- _Textauszug_

══════════

Jahr-2000-Umstellung erfordert besondere Sorgfalt von Führungskräften

10.07.1999

MÜNCHEN: Nicht nur die technische Seite der Jahr-2000-Umstellung könnte für viele Firmen zum Problem werden: Vor allem Unternehmensleiter müssen sich fragen, ob sie auch gegen etwaige Haftungsrisiken aus der Geschäftsführungstätigkeit ausreichend gewappnet sind. Die rechtliche Seite beleuchtet der folgende Beitrag von Thomas Zwissler*.In weniger als 100 Tagen wird sich zeigen, ob die Vorbereitungen der deutschen Wirtschaft auf die Jahr-2000-Umstellung erfolgreich waren. Aber schon heute stellt sich aus Sicht der Unternehmensleitung die Frage, ob die ergriffenen Maßnahmen ausreichend sein werden, um dem Vorwurf mangelhafter Vorbereitung begegnen zu können, der bei Störungen der Betriebsabläufe aufgrund des Jahr-2000-Problems zu erwarten ist. Vor allem GmbH-Geschäftsführer und AG-Vorstände sollten diese Frage besonders sorgfältig prüfen, da sie unter Umständen erhebliche Haftungsrisiken eingehen, wenn keine hinreichenden Vorkehrungen zur Bewältigung der Umstellung getroffen wurden.

Pflichten der Unternehmensführung

Die Pflichtenstellung der Vorstände, Geschäftsführer, Aufsichtsräte beziehungsweise Beiräte und der geschäftsführenden Gesellschafter von Personengesellschaften sind gesetzlich nur in Ansätzen geregelt. So finden sich neben einigen speziellen Pflichtentatbeständen generalklauselartige Formulierungen wie etwa der Verweis auf die "Sorgfalt eines ordentlichen und gewissenhaften Geschäftsleiters", aus denen der konkrete Pflichteninhalt mit Hilfe juristischer Argumentationstechniken erst noch zu entwickeln ist.

══════════

- _Vorliegende Daten_
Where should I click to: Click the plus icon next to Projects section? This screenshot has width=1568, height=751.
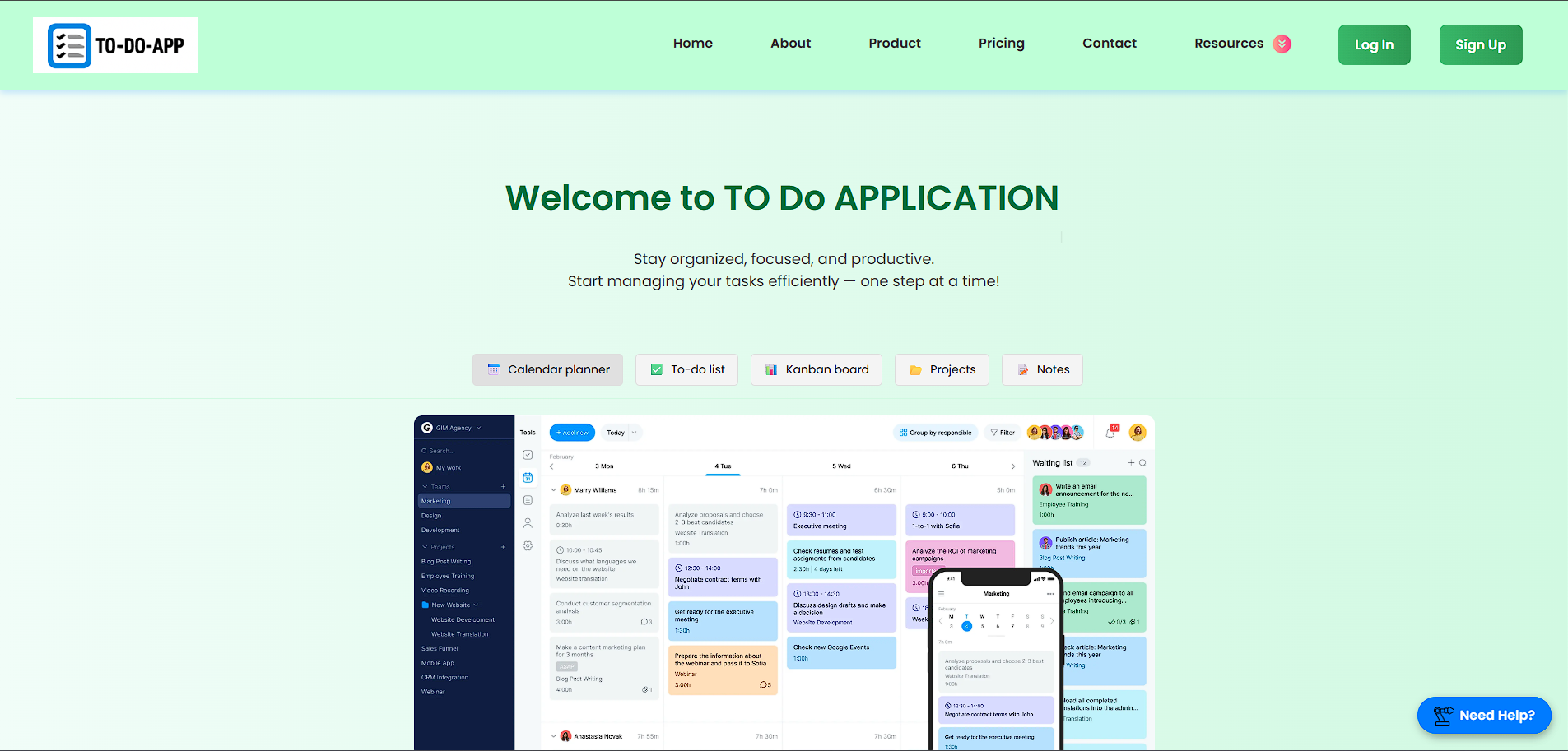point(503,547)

══════════

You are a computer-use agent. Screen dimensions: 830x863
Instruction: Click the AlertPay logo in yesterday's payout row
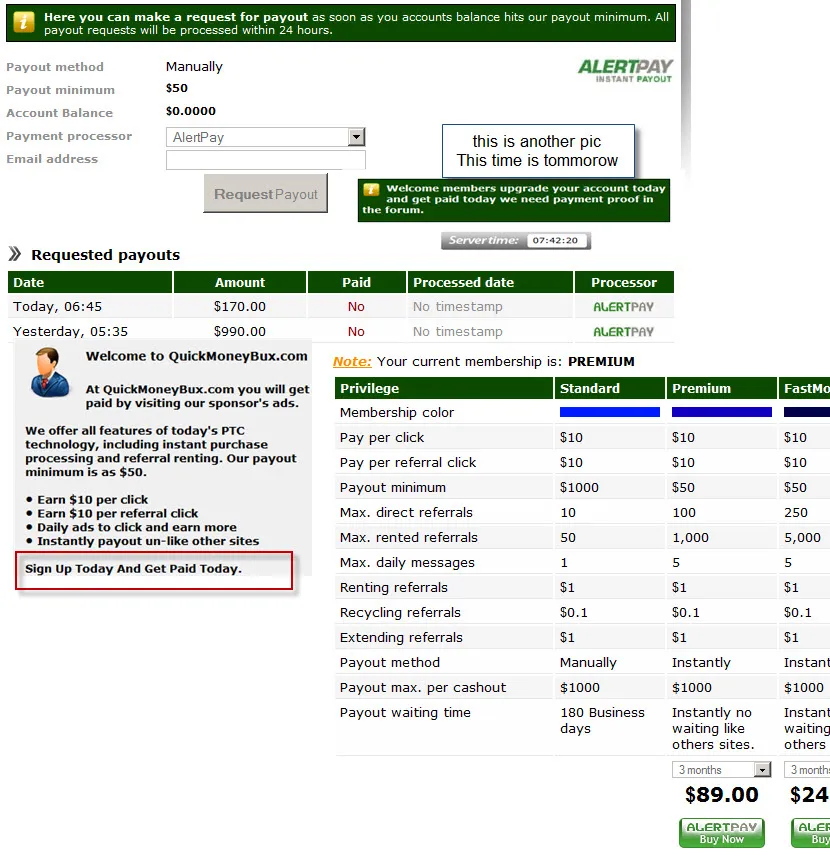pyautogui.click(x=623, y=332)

══════════

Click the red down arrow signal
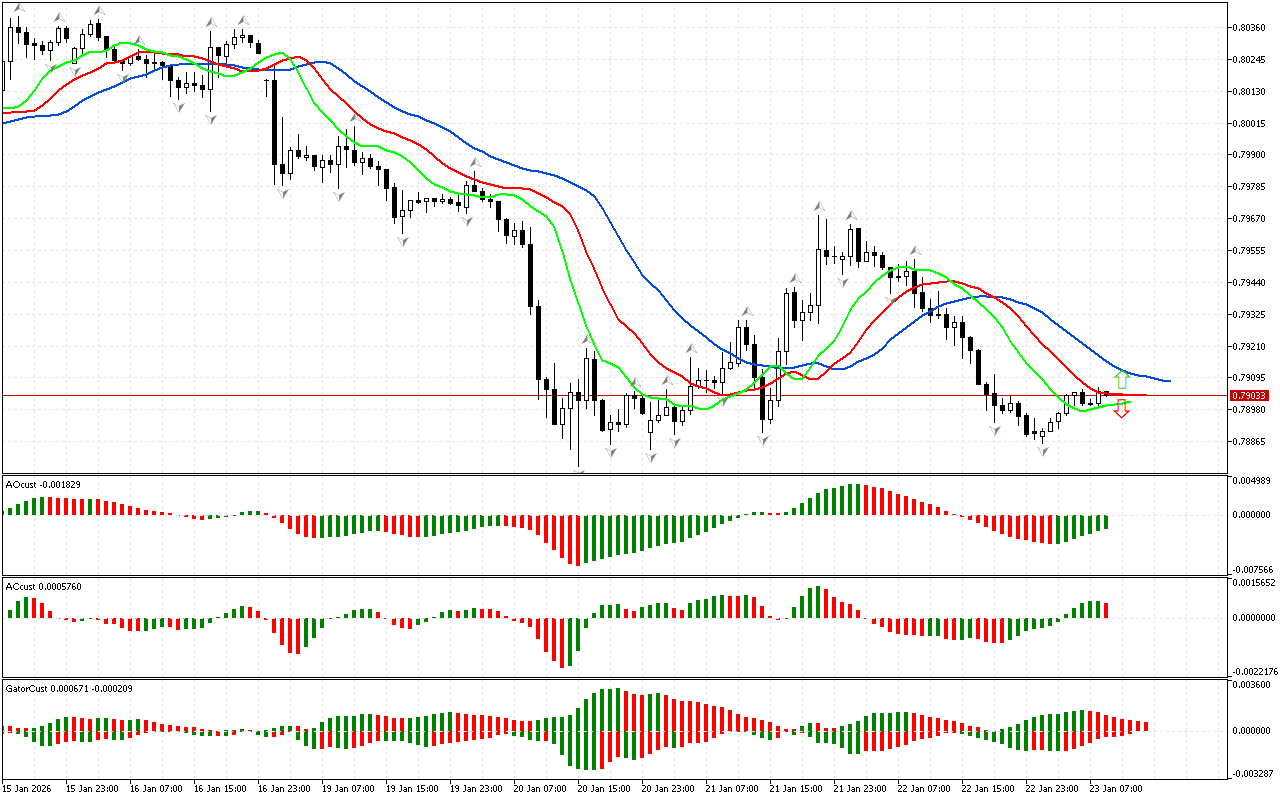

══════════

- _Zu erledigende Aufgaben_
1. Welche beiden Gruppen von Unternehmensleitern sollen laut dem Artikel zur Jahr-2000-Umstellung die Frage nach ausreichender Vorbereitung besonders sorgfältig prüfen?
2. Schreiben Sie den Artikel über Haftungsrisiken bei der Jahr-2000-Umstellung im Anschluss an seinen letzten Satz weiter.
Für diese Aufgaben ist das Material ohne Belang.

- _Endgültige Ergebnisse_
1. GmbH-Geschäftsführer und AG-Vorstände.

2.
Auch im Hinblick auf das Jahr-2000-Problem existiert keine Spezialregelung, so daß auf die erwähnten allgemeinen Regelungen zurückgegriffen werden muß. Als Ausgangspunkt für die Konkretisierung der Pflichtenstellung von Geschäftsleitern kann dabei der Satz dienen, daß die Unternehmensführung beziehungsweise deren Mitglieder alles Zumutbare zu unternehmen haben, um Schaden von der Gesellschaft abzuwenden. Allerdings haben sich in der juristischen Diskussion auch einige Eckpunkte herauskristallisiert, die von der Unternehmensführung berücksichtigt werden müssen. So kommt es für die Ermittlung der konkreten Pflichtenstellung immer auf die Umstände des Einzelfalls an. Beispielsweise ist auch die besondere Gefährdungslage von Unternehmen der IT-Branche zu berücksichtigen.

Pflichten von Geschäftsführern und Vorständen

GmbH-Geschäftsführer und Vorstände einer AG sind ganz allgemein verpflichtet, das Jahr-2000-Problem betreffende Informationen umfassend zu sammeln und aufzubereiten, um auf diesem Wege die Grundlage für die zu treffenden Entscheidungen zu schaffen. Aufgrund der Neuregelung in ñ 91 Abs. 2 AktG ist der Vorstand der AG sogar ausdrücklich verpflichtet, "geeignete Maßnahmen zu treffen, insbesondere ein Überwachungssystem einzurichten, damit den Fortbestand der Gesellschaft gefährdende Entwicklungen früh erkannt werden". Nachdem das Jahr-2000-Problem je nach Unternehmensgegenstand und -organisation eine solche "den Fortbestand der Gesellschaft gefährdende Entwicklung" darstellen kann, stehen Vorstände und GmbH-Geschäftsführer also unmittelbar in der Pflicht. Hieran anknüpfend sind Geschäftsführer und Vorstände zur Organisation und Durchführung von Maßnahmen verpflichtet, mit denen die eventuellen Gefahren für den ordnungsgemäßen Geschäftsablauf beseitigt werden können. Soweit dies unmöglich erscheint, sind die Maßnahmen so zu treffen, daß zumindest das Schadenspotential begrenzt wird.

Aufgrund ihrer Bedeutung dürfen die Maßnahmen nicht beliebig delegiert werden. Vielmehr muß der Vorstand beziehungsweise der Geschäftsführer die Angelegenheit laufend als "Chefsache" behandeln und sicherstellen, daß er über die besonders kritischen Problemkreise laufend und umfassend informiert ist.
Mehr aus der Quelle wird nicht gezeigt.